- WHAT YOU WILL DO -
Gather each line of the data below that contains the word "Inquire".

- EXERCISE INPUTS -
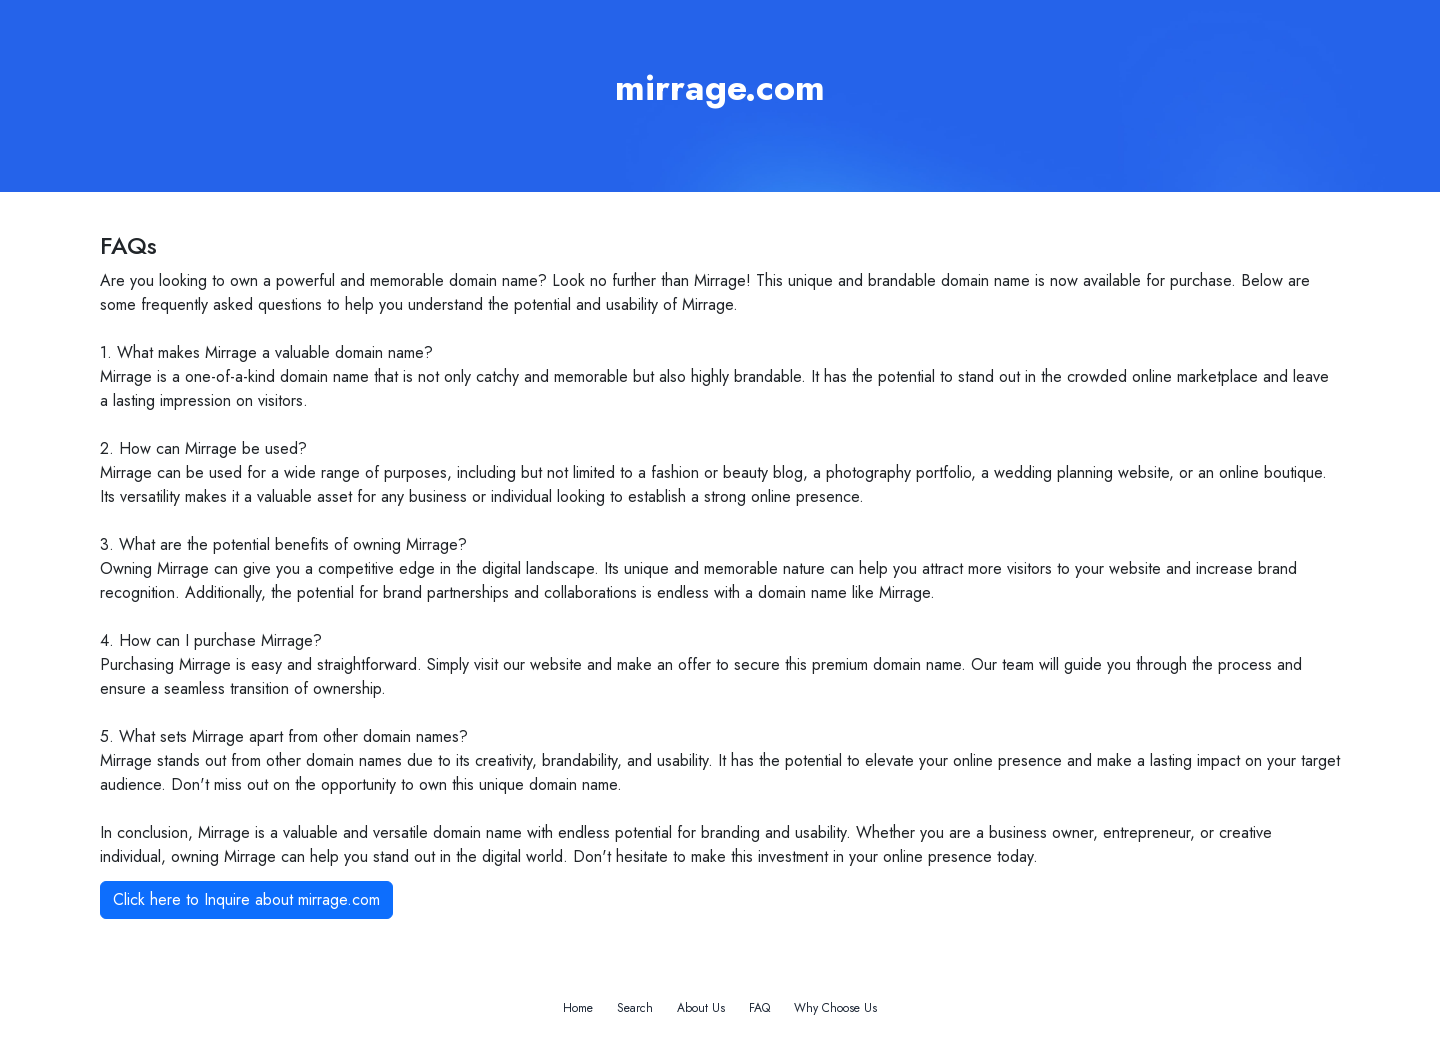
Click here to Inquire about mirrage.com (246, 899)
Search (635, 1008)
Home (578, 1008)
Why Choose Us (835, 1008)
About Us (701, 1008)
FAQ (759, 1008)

- WRITTEN ANSWER -
Click here to Inquire about mirrage.com (246, 899)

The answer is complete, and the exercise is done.